Tymoshenko, 49, had earlier called him "a marionette of the mafia," referring to the powerful oligarchs backing his campaign.
"Notwithstanding these torrents of dirt and evil poured by Tymoshenko, I will not use her methods of struggle," Yanukovich said in an address to voters.
"I believe that concrete deeds and the word that one that one gives is more important than sweet and pleasing phrases. This is why I deem it indecent to be dragged into empty talk and compete in lies in the run-up to the election."
Tymoshenko, presented now with the opportunity of making a one-sided political broadcast opposite an empty chair, confirmed on her Web site that she herself would be there.

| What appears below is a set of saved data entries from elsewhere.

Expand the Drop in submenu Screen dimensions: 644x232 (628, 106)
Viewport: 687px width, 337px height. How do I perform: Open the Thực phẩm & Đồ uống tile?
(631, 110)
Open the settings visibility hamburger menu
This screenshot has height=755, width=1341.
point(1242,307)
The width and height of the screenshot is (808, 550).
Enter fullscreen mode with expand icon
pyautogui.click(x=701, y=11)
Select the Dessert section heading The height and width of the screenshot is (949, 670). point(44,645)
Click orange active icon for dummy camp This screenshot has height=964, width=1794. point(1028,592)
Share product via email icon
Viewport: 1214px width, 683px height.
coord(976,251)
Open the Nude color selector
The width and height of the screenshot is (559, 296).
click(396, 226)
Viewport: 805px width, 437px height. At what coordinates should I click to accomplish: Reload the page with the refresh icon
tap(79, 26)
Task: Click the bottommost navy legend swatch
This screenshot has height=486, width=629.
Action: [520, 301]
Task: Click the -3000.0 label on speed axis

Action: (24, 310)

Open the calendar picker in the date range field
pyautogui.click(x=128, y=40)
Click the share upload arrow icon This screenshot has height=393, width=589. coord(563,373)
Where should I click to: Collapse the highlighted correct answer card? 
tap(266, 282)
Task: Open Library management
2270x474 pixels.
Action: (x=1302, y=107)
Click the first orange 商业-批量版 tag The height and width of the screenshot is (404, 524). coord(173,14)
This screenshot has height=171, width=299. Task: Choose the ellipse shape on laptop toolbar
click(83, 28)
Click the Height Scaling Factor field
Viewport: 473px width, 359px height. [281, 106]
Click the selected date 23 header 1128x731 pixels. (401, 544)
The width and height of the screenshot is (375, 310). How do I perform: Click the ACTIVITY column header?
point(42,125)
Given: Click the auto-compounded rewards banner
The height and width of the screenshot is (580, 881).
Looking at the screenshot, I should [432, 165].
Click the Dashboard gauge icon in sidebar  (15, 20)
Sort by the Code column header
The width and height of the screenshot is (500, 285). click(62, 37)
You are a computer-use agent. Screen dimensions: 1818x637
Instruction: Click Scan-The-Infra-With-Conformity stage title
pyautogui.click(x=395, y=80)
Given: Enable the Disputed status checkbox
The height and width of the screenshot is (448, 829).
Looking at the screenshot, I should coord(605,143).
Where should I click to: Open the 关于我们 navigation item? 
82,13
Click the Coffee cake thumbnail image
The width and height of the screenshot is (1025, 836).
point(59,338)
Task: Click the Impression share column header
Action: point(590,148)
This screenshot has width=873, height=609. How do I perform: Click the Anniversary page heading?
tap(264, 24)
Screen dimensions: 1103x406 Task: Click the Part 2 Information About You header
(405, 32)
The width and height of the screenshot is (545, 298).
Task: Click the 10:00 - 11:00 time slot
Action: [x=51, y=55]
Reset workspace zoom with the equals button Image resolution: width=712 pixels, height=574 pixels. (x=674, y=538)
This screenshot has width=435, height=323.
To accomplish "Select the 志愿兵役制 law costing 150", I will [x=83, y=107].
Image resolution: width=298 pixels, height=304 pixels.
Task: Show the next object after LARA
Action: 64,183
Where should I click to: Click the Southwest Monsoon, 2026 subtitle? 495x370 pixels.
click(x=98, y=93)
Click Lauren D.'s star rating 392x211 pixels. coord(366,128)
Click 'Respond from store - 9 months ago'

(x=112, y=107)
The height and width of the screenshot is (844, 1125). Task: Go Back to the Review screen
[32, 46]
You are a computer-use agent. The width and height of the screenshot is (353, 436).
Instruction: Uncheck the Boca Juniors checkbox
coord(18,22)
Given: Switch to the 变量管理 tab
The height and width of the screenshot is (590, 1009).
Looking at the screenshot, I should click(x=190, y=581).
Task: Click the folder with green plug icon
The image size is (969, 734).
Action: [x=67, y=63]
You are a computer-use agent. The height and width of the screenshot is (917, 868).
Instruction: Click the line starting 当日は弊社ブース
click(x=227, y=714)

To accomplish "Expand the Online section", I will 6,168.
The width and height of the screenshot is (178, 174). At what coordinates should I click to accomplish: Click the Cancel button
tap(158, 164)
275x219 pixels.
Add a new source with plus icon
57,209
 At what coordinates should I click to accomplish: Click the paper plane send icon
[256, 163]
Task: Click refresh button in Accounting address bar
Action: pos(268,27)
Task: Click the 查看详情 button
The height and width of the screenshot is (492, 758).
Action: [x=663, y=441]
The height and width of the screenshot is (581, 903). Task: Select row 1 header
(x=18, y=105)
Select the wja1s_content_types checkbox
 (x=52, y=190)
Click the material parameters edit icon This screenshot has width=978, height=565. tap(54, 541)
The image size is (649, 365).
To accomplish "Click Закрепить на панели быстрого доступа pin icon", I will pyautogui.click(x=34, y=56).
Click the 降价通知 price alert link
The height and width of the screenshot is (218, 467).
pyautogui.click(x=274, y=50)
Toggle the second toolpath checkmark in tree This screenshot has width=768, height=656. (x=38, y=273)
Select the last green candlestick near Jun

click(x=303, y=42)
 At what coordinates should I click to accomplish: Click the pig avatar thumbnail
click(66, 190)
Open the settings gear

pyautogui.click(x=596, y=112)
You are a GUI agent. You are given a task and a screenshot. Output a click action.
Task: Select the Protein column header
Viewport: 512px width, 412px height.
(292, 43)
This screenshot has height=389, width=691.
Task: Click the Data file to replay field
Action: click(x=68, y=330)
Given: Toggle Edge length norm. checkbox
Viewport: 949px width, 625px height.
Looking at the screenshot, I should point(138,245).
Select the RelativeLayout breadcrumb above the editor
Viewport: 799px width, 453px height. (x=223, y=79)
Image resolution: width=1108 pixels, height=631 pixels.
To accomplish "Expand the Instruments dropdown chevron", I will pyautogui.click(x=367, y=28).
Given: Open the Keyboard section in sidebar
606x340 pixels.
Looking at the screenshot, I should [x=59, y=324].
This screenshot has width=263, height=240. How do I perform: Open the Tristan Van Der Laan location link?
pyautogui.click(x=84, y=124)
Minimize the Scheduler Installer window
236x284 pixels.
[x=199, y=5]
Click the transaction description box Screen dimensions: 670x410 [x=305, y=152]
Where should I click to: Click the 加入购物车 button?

The fiery Tymoshenko, who led 2004 "Orange revolution" street protests sparked by a rigged election in which Yanukovich denied victory, has also sought to exploit her rival's two jail terms for theft and assault as a young man.
Yanukovich won the first round of the election with 35.32 percent of votes, just over 10 percent ahead of Tymoshenko.
The beefy Yanukovich, who usually shrugs off his opponent's barbed remarks with a smile, has tried to polish up an image of a responsible politician ready to be held to account for his actions.
He said late last month that if Tymoshenko would not be held responsible for her actions "her place must be in the kitchen."
Yanukovich enjoys strong support in his native eastern Ukraine and the south, while Tymoshenko's power base lies in the nationalist west and in central regions.
Both candidates speak in favor of closer ties with Europe and building pragmatic relations with giant neighbor Russia -- the source of most of Ukraine's energy imports. Both paint an equally apocalyptical future in the event of them losing on February 7.